Visual operation and maintenance monitoring of EMQ X IoT MQTT server based on Prometheus and Grafana

Visual operation and maintenance monitoring of EMQ X IoT MQTT server based on Prometheus and Grafana

Prometheus is solved by SoundCloud open source monitoring alarm program, support multidimensional data model (timing consists of labels metric name and k/v's), with a flexible query ( PromQL ), supports a variety of data acquisition Exporters ; supports alarm management, based on indicators Realize alarm monitoring; support multiple statistical data models, and friendly graphical display. In addition to the built-in browser, the graphical display also supports Grafana integration.

The Internet of Things MQTT server EMQ X provides the emqx_statsd plug-in, which is used to output EMQ X operating indicators and Erlang virtual machine status data to a third-party monitoring system such as Prometheus. Through the node-exporter that comes with Prometheus, you can also collect Linux server-related indicators to achieve overall server + EMQ X operation and maintenance monitoring.

This article provides the construction process of Prometheus + Grafana's complete EMQ X operation and maintenance monitoring solution.

Installation and preparation

Docker image download

# Docker  
docker pull prom/node-exporter
docker pull prom/prometheus
docker pull prom/pushgateway

Start node-exporter

Optional, used to collect server metrics such as CPU, memory, network, etc. If you use Docker to install, you need to map the response status file of the target server:

docker run -d -p 9100:9100/
  -v "/proc:/host/proc:ro"/
  -v "/sys:/host/sys:ro"/
  -v "/:/rootfs:ro"/

Start pushgateway

pushgateway is used to receive EMQ X indicator push data, and it needs to ensure that EMQ X can access :

docker run -d -p 9091:9091 prom/pushgateway

Start Prometheus

Specify the configuration file and listening port to start Prometheus:

docker run -p 9090:9090/
	-v $PWD/prometheus.yaml:/etc/prometheus/prometheus.yaml/
	-d prom/prometheus/

Prometheus profile prometheus.yamlexamples below, please refer to the detailed meaning of Prometheus document :

# prometheus.yaml
  scrape_interval:     10s #  
  evaluation_interval: 10s #  10 rules

  #  Alertmanager 
      monitor: 'emqx-monitor'

#  ,  evaluation_interval  rule
  # - "first.rules"
  # - "second.rules"
  - "/etc/prometheus/rules/*.rules"

  #  {job_name:"prometheus"} 
  - job_name: 'prometheus'
    scrape_interval: 5s
      - targets: ['']

  - job_name: 'node-exporter'
    scrape_interval: 5s
      # node-exporter  
      - targets: ['']
          instance: wivwiv-local

  # EMQ X Pushgateway  
  - job_name: 'pushgateway'
    scrape_interval: 5s
    honor_labels: true
      # pushgateway  
      - targets: ['']

Start the EMQ X statsd plugin

Open etc/emqx_statsd.confand confirm the following configuration:

## pushgateway  
statsd.push.gateway.server =
## /
statsd.interval = 15000

Start the plugin:

./bin/emqx_ctl load plugins emqx_statsd

Effect view

By docker ps -acommand to see if components run successfully, wait a few push cycles, open HTTP://localhost: 9090 Prometheus control panel to view collected data.

Prometheus only provides simple chart data display, if you need a more exquisite visual display, please use it in conjunction with Grafana.

Integrate Grafana

Grafana is an open source, universal measurement analysis and visualization display tool. It displays custom reports, display charts, etc. through data sources (such as various databases, open source components).

Start Grafana

Pull and start the Grafana image via Docker:

docker run -d --name=grafana -p 3000:3000 grafana/grafana

After the startup is successful, the browser visits to open the Dashboard console.

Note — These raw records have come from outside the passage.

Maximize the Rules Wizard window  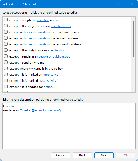[x=120, y=4]
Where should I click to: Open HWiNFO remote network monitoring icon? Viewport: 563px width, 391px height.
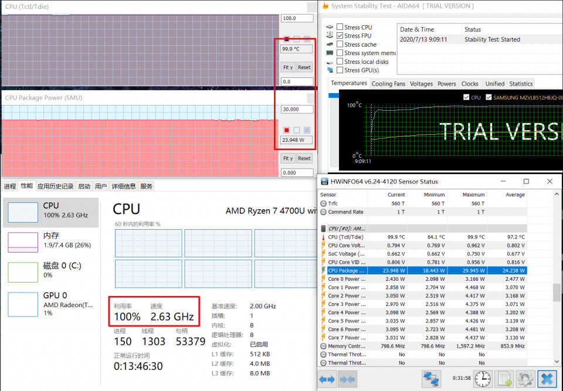tap(431, 379)
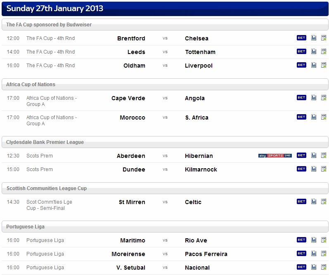
Task: Click BET icon for Moreirense vs Pacos Ferreira
Action: point(301,254)
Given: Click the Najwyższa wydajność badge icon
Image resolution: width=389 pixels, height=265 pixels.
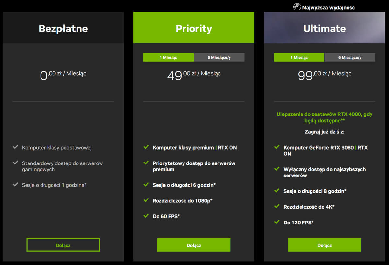Looking at the screenshot, I should (x=297, y=6).
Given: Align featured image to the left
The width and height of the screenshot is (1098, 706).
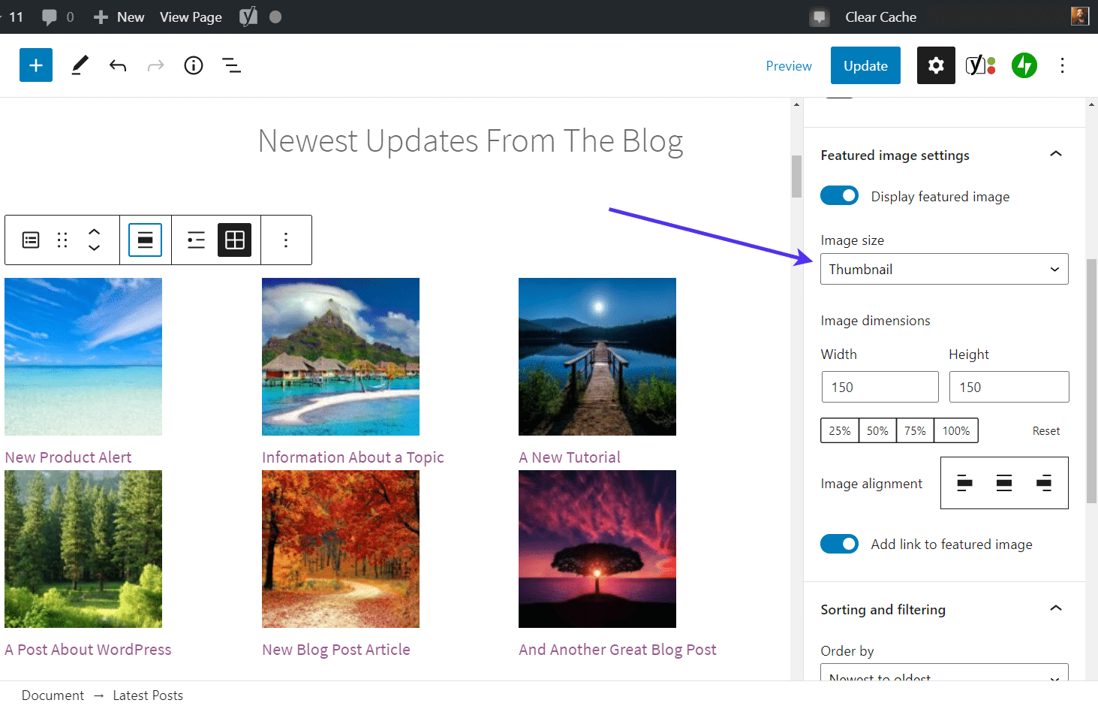Looking at the screenshot, I should (965, 483).
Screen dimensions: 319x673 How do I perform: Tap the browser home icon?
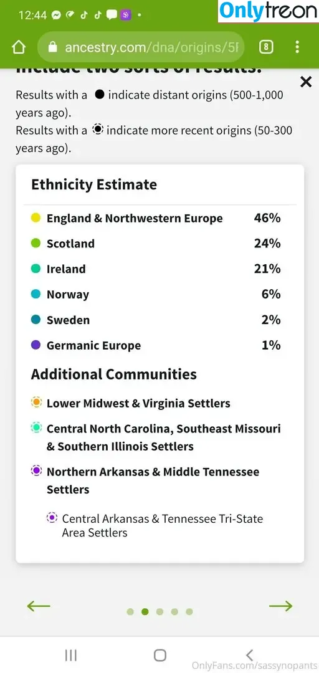[x=19, y=47]
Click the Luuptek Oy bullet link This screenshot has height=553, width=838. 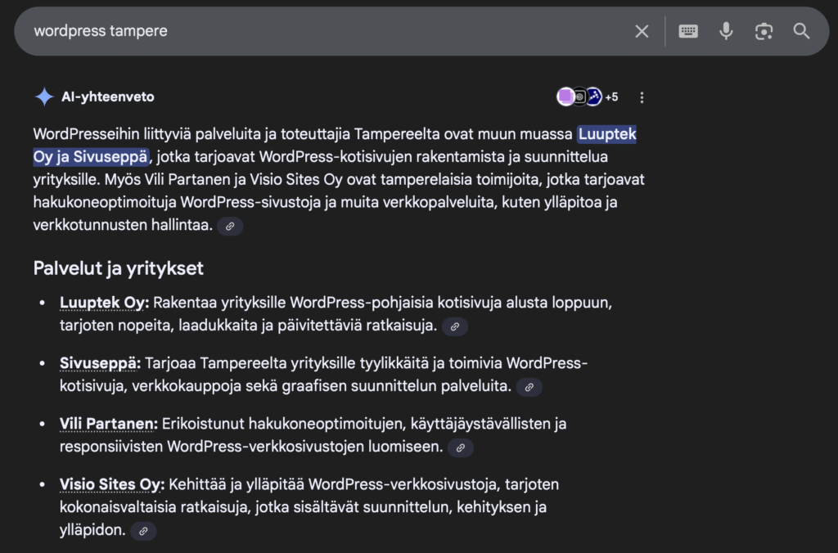point(103,303)
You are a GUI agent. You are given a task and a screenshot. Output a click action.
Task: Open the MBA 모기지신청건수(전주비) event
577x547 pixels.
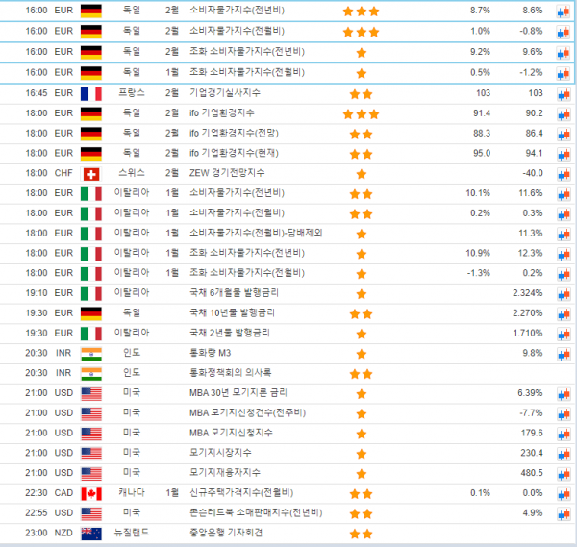point(245,413)
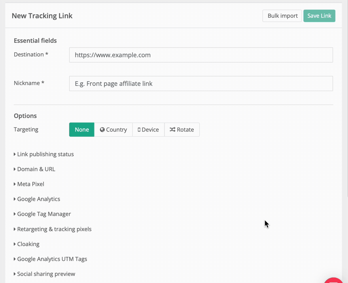348x283 pixels.
Task: Click the shuffle icon on Rotate
Action: (172, 130)
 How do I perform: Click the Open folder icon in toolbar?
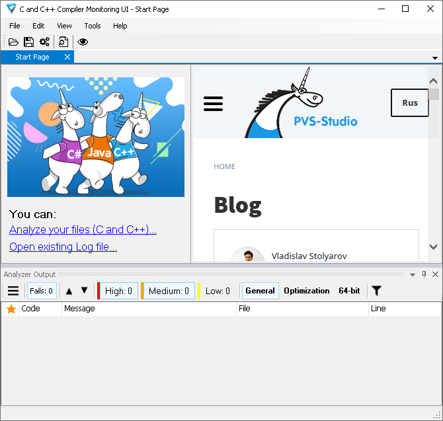coord(13,42)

Configure Prometheus data source

Add a data source in Grafana, select Prometheus and fill in the correct address to complete the data source addition.

Import Grafana template data

emqx_statsdThe plug-in provides template files of Grafana's Dashboard, which contain most of the display of EMQ X monitoring data. Users can directly import it into Grafana to display the icons of EMQ X's monitoring status.

The template file is located in emqx_statsd/grafana_template . Due to the version difference of EMQ X, some chart data may be displayed incorrectly. Please adjust the adaptation manually.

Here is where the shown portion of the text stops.